Gehe zu YouTube, suche nach Ed Friedland, suche nach Squier Classic Vibe. Ed vergleicht die neuen CV mit den amerikanischen Pendants. Sehr aufschlußreich, dieses Filmchen. Zumindest für mich
Um die Bässe durch das Video zu vergleichen muß man aber auch viel Erfahrung haben weil der Friedland hier auf den Bässen unterschiedliche Saiten spielt. Auch ist ein Japan Bass nicht unbedingt gleich Mexico oder USA.
@ upvalue
Verarbeitet sind die Classic Vibe in der Regel ziemlich gut, genau wie die Mexicaner.
Den grundsätzlichen Unterschied macht das Korpusholz. Linde, wie es beim Classic Vibe benutzt wird klingt nicht so wie Erle. Das hat man beim Classic Vibe durch eine massive Brücke ganz gut versucht auszugleichen.
Die Pickuposition ist davon abhängig ob es sich um ein 60s oder 70s Modell handelt. Der CV Jazz Bass ist ein 60s Bass und hat insofern den Bridge Pickup nicht so nah an der Brücke wie z.B. der VM 70s Jazz Bass.

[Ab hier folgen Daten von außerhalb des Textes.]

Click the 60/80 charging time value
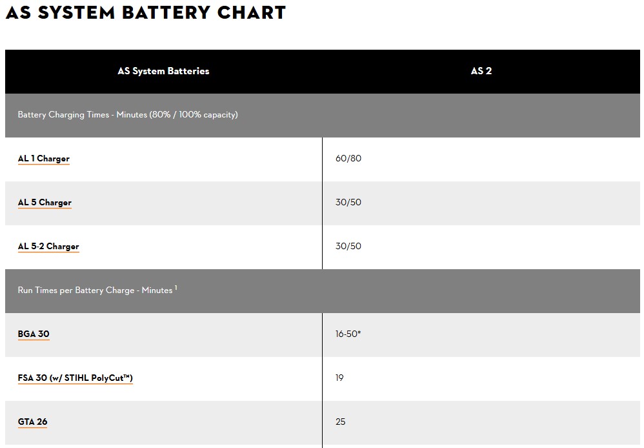 (348, 159)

Also eigendlich ganz einfach: Nur 70s Bässe haben den Bridge Pickup näher an der Brücke.
Fender macht es mit den Preisstaffelungen eigendlich ganz einfach. Ein
60s Bass von Squier kostet 345 Euro, einer aus
Mexico das Doppelte also knapp 700 Euro, das
USA Vintage Modell 1800 Euro. Wenn man das dann noch mal verdoppelt bekommt man
einen aus dem Custom Shop.Dazwischen angesiedelt ist noch der
Road Worn für knapp über tausend Euro. Das ist ein Mexico Classic 60s Bass, nur geaged und mit Nitrolack.
Die Preise sind gerechtfertigt und es ist für jeden Geldbeutel etwas dabei.
Und als kleiner Tip:
Wer nur ganz wenig Geld hat, der kann mit ein paar kleinen Aufwertungen aus einem Standard Squier Jazz Bass schon eine Menge machen.
Das beste Beispiel ist wohl der Bass von Cadfael:
Hier zu sehen
Ich warte übrigens heute auf das Paket vom UPS. Da kommt dann mein erster Jazz Bass.